EXERCISE
No line before the one holding "Image resolution: width=419" is to be copied; that line and all after it, through the end of the listing, are returned exactly, minus pictures.

++++ DATA UNDER STUDY ++++

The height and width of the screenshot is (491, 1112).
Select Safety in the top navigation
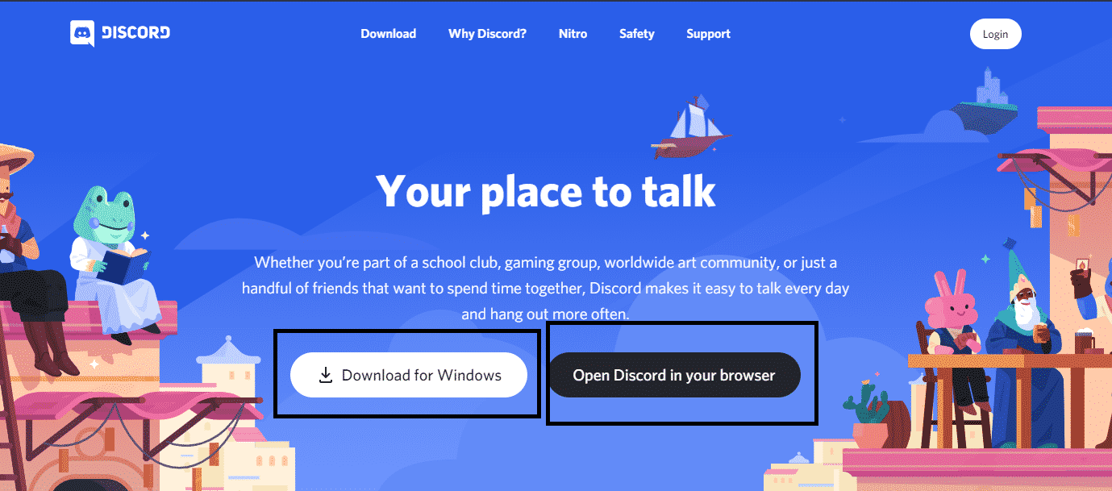coord(636,34)
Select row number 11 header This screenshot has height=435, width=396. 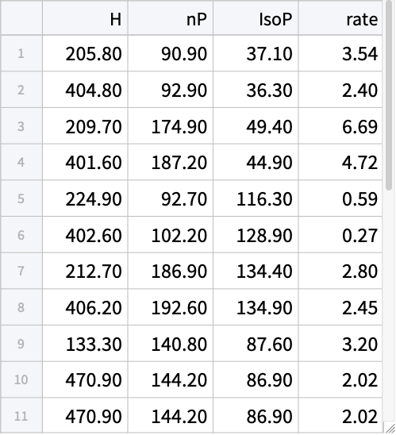(21, 416)
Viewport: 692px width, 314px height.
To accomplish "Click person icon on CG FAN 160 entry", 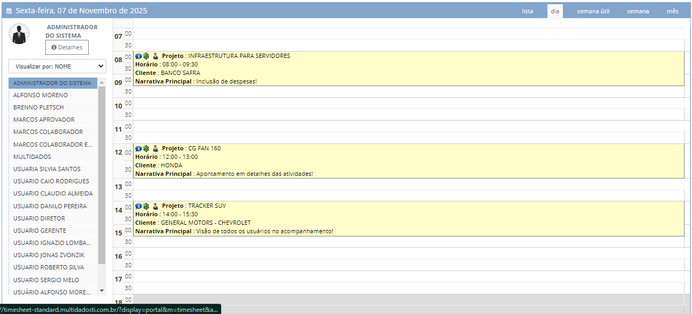I will [x=155, y=148].
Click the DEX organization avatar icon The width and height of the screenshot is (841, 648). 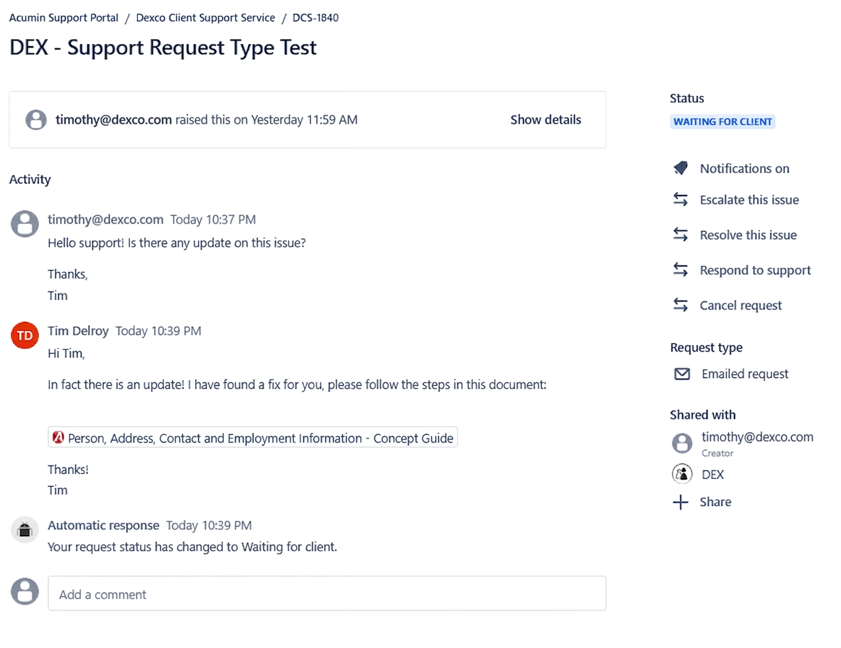coord(682,474)
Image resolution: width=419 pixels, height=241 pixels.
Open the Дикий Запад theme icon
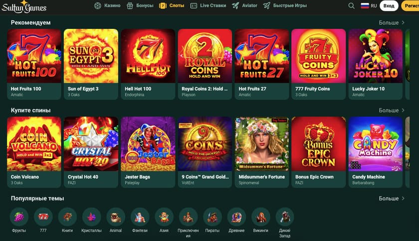tap(285, 217)
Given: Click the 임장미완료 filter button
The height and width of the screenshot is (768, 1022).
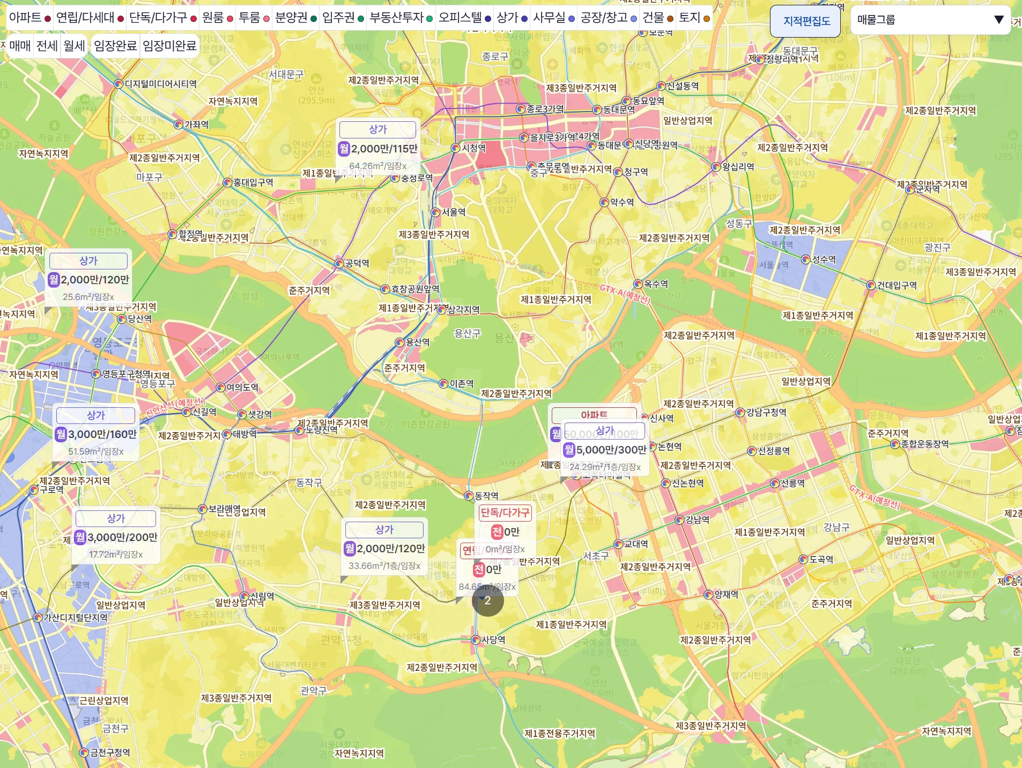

++++

OUTPUT OF THE TASK
Image resolution: width=419 pixels, height=241 pixels.
Open the Дикий Запад theme icon
tap(285, 217)
Given: Click the 임장미완료 filter button
The height and width of the screenshot is (768, 1022).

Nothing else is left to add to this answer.